Designing Your Board

The board is where you describe what you're building. It is also the work queue, so there is no separate backlog to keep in sync. This page covers building and organizing that structure.

The canvas

The board is a pannable, zoomable canvas rendered with Vue Flow. As you zoom, the canvas uses semantic level-of-detail rendering: high-level frames stay legible when zoomed out, and detail appears as you zoom in. Service frames are resizable. Drag a frame's border to set its size, or leave it to auto-size from its contents.

Navigating: navbar and command bar

The left rail is a navbar grouped into Create, Repositories, Integrations, Workspace context (the prompt-fragment library), and Configuration. You don't drag blocks or pipelines from a palette. Instead, a command bar (open with ⌘K / Ctrl-K) is the launcher for creating blocks and building pipelines.

The board toolbar adds an Add service menu to mount a shared service from your org, and a service frame offers Add task and Add recurring pipeline.

───

*Given exercise 1*
Give the part of the board design page starting with "The board is a" and going on through "and building pipelines.", substituting "React Flow" for "Vue Flow".
*Given exercise 2*
According to the board design page, which keyboard shortcut opens the command bar?
Work only from the board design page.

───

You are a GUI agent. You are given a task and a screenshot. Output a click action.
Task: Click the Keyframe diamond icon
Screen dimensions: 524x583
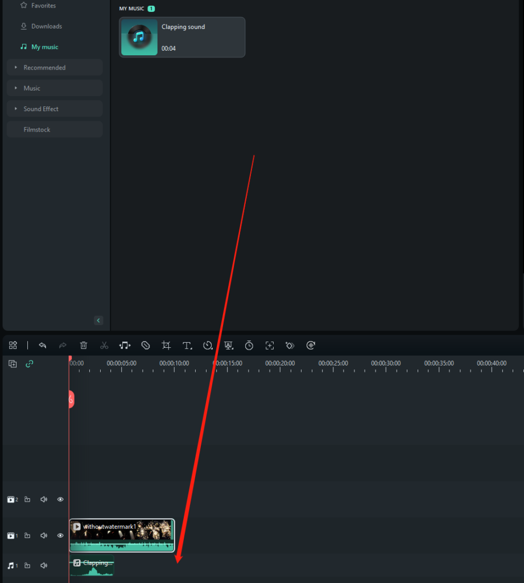(x=290, y=345)
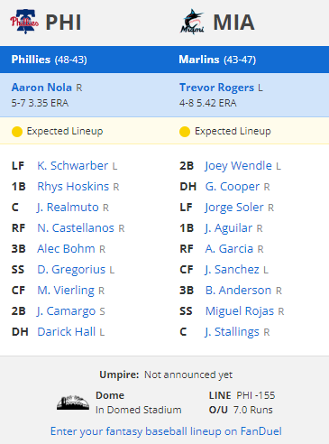View J. Realmuto player details
329x444 pixels.
[68, 208]
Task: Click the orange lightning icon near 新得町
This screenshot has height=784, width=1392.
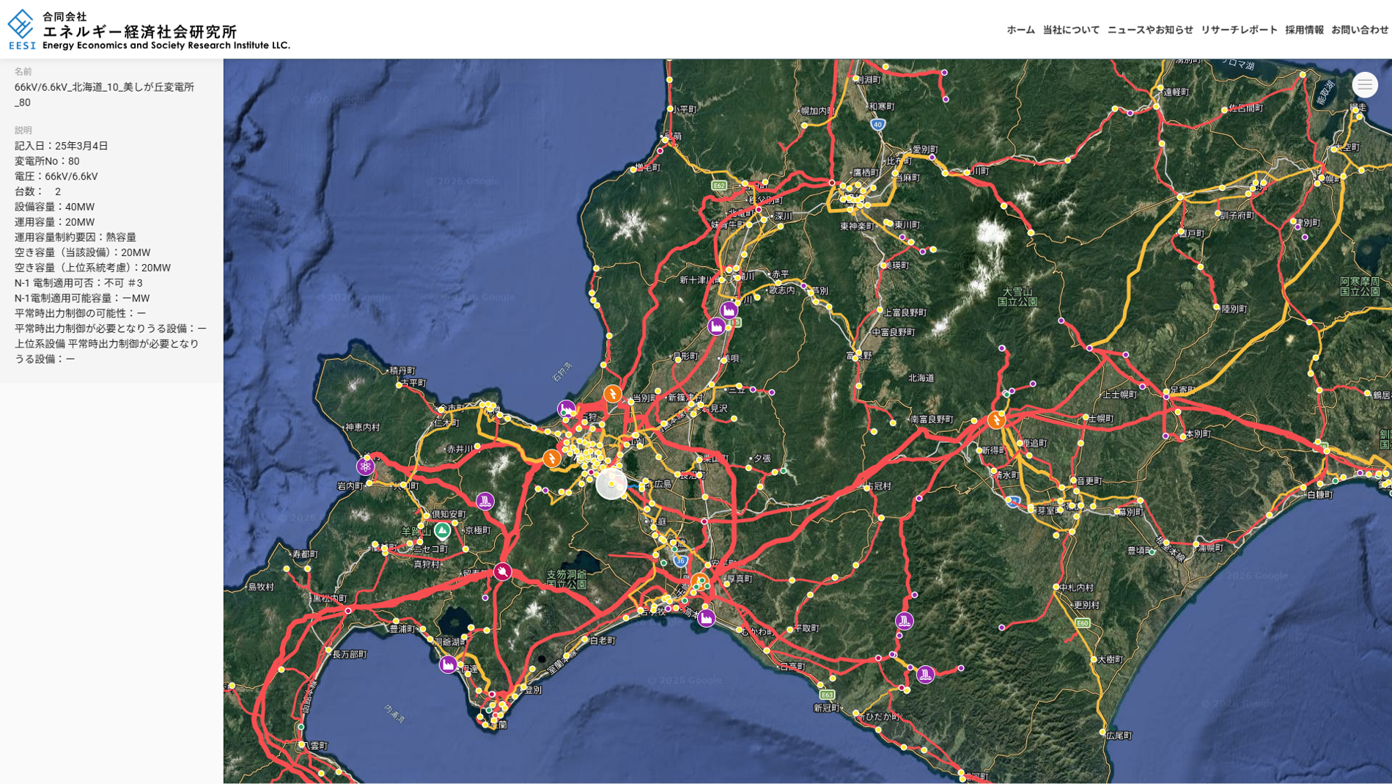Action: 995,420
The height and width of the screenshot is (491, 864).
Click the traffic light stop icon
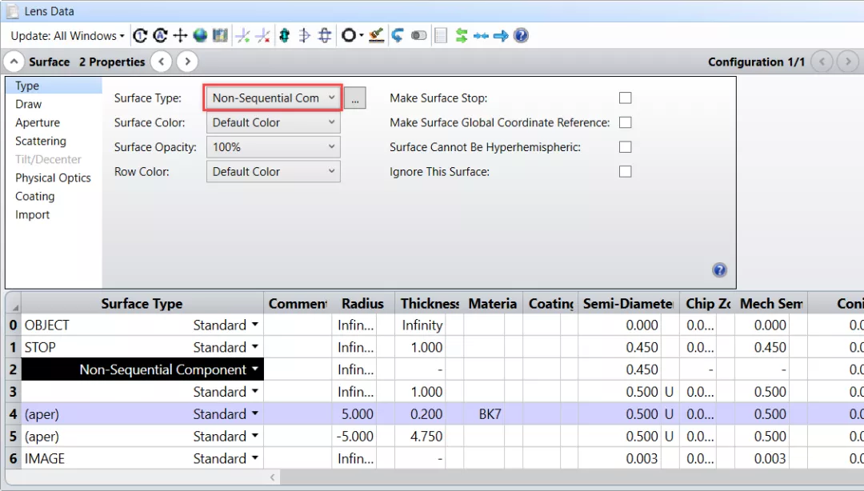(284, 36)

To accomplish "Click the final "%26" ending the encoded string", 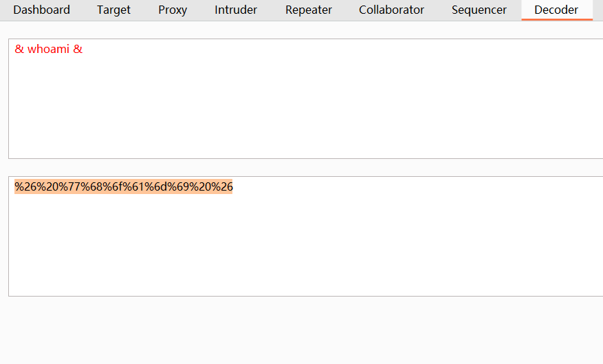I will tap(222, 187).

───

*Task result 1*
The board is a pannable, zoomable canvas rendered with React Flow. As you zoom, the canvas uses semantic level-of-detail rendering: high-level frames stay legible when zoomed out, and detail appears as you zoom in. Service frames are resizable. Drag a frame's border to set its size, or leave it to auto-size from its contents.

Navigating: navbar and command bar

The left rail is a navbar grouped into Create, Repositories, Integrations, Workspace context (the prompt-fragment library), and Configuration. You don't drag blocks or pipelines from a palette. Instead, a command bar (open with ⌘K / Ctrl-K) is the launcher for creating blocks and building pipelines.

*Task result 2*
⌘K / Ctrl-K